Enforce Correct Usage By Wrapping Types
Have you ever written an API or a method and expected it to be used a certain way, but then found people doing all kinds of bad things with your precious API that you never intended?
I was working on building an automated testing framework for a welfare system in which cases could be added and benefits run for a given month.
A typical scenario might be something like:
- Create a new case for this month.
- Add some people, do some things.
- Run benefits for this month.
- Run benefits for the next month. Something should happen because the child on the case is now 19.
Seems pretty straightforward until you consider what happens if someone hard codes dates into the test.
I am sure you can imagine plenty of scenarios in a situation like this where hard coded dates would eventually cause all kinds of problems.
The problem is…
If you create an API which takes in various dates, how do you ensure the dates passed in are calculated and not just hard coded?
Why convention doesn’t work
Your first response might be to create some documentation that describes the importance of making dates “float” forward with time, and not be hard coded.
You might clearly describe how you should not hard code July 7th 1990 to be the birth date of a 20 year old for a test case.
You might give some guidelines of how to properly calculate ages.
But, you have no way of making sure the users of your API will follow those conventions or even read your document.
What if we do the hard work for them?
Why utilities are still not good enough
The next idea you might have is to create utilities that would do date conversions and calculate ages for the user of your API, so that they just have to remember to use them and all will be good.
This solution is better than one relying purely on convention, but still has some major flaws. Part of the problem of utility methods is that they are not self-discoverable. I’ve talked about before how DateUtilities like classes can get overlooked if you don’t know the utility class is there.
If you are relying on your users to go out and find your utility methods to make life easier for them, you are putting a large amount of responsibility in the wrong place. In my experience, it is very unlikely that anyone but yourself will actually use the utility methods.
You really need a way to stop them from being able to hard code dates.
How can you stop someone from hard coding dates?
Don’t accept dates in your API.
It is simple.
What? What do you mean? You can’t just stop accepting dates, you need dates. Not just dates, but integers, or strings. You can’t just not accept the bad data… or can you?
Consider wrapping the data type in another data type which creates your desired data type, but only using the convention or rules you desire.
Let me show you an example with the dates:
1: public void CreateCase(DateTime applicationDate)
2: {
3: DoSomethingWithTheDate(applicationDate);
4: }
5:
6: CreateCase(new DateTime(1990, 7, 8));
In the above example, you can see that I am directly taking a .NET DateTime object. You can also see that I am directly hard coding a date when calling this method.

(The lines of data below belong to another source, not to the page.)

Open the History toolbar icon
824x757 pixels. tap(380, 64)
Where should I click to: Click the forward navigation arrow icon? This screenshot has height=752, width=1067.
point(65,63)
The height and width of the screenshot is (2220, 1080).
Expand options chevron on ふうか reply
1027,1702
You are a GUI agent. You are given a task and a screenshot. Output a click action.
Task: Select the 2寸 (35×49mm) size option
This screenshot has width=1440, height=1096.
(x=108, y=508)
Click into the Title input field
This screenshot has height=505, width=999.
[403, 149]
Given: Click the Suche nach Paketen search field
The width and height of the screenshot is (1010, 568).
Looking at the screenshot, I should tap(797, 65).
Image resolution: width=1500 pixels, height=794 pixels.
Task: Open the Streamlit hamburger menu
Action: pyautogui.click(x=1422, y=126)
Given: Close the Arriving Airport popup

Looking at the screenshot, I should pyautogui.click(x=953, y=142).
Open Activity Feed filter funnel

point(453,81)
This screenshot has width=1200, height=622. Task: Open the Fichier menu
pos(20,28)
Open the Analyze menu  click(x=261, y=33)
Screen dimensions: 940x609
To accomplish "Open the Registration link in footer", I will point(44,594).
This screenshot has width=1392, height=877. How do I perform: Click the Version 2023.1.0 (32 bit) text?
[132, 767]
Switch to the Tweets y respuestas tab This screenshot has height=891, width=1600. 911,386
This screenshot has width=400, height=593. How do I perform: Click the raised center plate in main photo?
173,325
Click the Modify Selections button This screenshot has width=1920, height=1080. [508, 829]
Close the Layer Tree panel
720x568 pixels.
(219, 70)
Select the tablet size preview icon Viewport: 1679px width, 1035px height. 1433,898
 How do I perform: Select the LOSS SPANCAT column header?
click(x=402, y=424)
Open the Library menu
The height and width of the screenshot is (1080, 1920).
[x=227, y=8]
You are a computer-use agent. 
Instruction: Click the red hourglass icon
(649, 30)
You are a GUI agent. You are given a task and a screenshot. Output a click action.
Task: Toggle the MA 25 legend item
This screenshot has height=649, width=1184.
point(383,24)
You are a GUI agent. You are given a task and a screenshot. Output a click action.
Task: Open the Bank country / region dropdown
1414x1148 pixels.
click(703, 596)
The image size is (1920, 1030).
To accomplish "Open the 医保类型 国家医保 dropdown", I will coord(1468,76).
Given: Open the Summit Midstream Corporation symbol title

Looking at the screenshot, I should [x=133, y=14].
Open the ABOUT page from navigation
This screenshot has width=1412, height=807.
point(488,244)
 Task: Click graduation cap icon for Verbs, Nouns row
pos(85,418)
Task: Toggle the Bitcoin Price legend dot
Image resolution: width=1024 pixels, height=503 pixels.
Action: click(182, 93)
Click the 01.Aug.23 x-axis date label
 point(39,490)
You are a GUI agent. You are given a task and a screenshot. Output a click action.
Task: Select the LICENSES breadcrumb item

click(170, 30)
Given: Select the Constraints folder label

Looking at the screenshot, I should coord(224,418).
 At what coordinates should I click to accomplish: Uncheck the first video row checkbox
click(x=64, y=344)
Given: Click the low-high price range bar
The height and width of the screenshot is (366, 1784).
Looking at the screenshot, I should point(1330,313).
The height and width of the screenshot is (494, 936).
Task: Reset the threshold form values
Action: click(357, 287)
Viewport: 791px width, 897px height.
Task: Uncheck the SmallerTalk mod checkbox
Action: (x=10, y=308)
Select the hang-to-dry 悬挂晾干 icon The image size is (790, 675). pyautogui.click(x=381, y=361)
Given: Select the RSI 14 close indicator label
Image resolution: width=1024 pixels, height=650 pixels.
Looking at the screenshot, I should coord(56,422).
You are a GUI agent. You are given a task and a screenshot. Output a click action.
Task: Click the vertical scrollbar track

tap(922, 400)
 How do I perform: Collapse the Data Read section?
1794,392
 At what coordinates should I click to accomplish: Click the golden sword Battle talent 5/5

Let’s see if we can fix that.
1: public void CreateCase(CaseDate applicationDate)
2: {
3: DoSomethingWithTheDate(CaseDate.ToDateTime());
4: }
5:
6: CreateCase(CaseDate.YearsAgo(20));
What happened?
Here is what we did:
- We created a custom type called CaseDate.
- We replaced all the external usages of DateTime with CaseDate.
- We provided methods on CaseDate which allow the creation of dates, only through the way we want to allow them to be created.
- Now we can easily prevent users of the API from being able to create hard coded dates. The API only will take CaseDate objects and internally creates DateTime objects from the CaseDate objects.
- We can add other methods to CaseDate to allow the creation of dates from x number of months ago or in the future, or any other valid creation method we want.
By doing this, we are restricting the valid set of inputs to our methods at compile time, not throwing exceptions at run time.
We are achieving the same kind of valuable input constrictions that we have been able to achieve with enumerations, except we are adding more complex restrictions than a simple list of selections.
Where can I use this?
Not just dates. There are many places where restricting the input to your method or API is going to simplify logic, protect against error conditions, and enforce constraints.
Consider using this pattern in some of these scenarios:
- You want to use an enumeration, but your list of possible choices is too large, or repetitive.
- Anywhere you are using a primitive type and that primitive type represents some more complex concept.
- Anywhere you have parameter validation or manipulation repeated in multiple methods.
- Anytime you process some input or repeat a series of steps to transform it before sending it as input.
Every time you are about to make a primitive type a parameter to a method you should ask yourself if it makes sense to wrap the primitive type into an class.
Remember, especially when creating an API, any time your method takes a primitive type, you lose the ability to constrain that input, and are forced to validate it instead.
Should you always wrap all primitive types? No, but it is another tool you can use to provide an extra layer of indirection between the logic of your API and your callers use of it.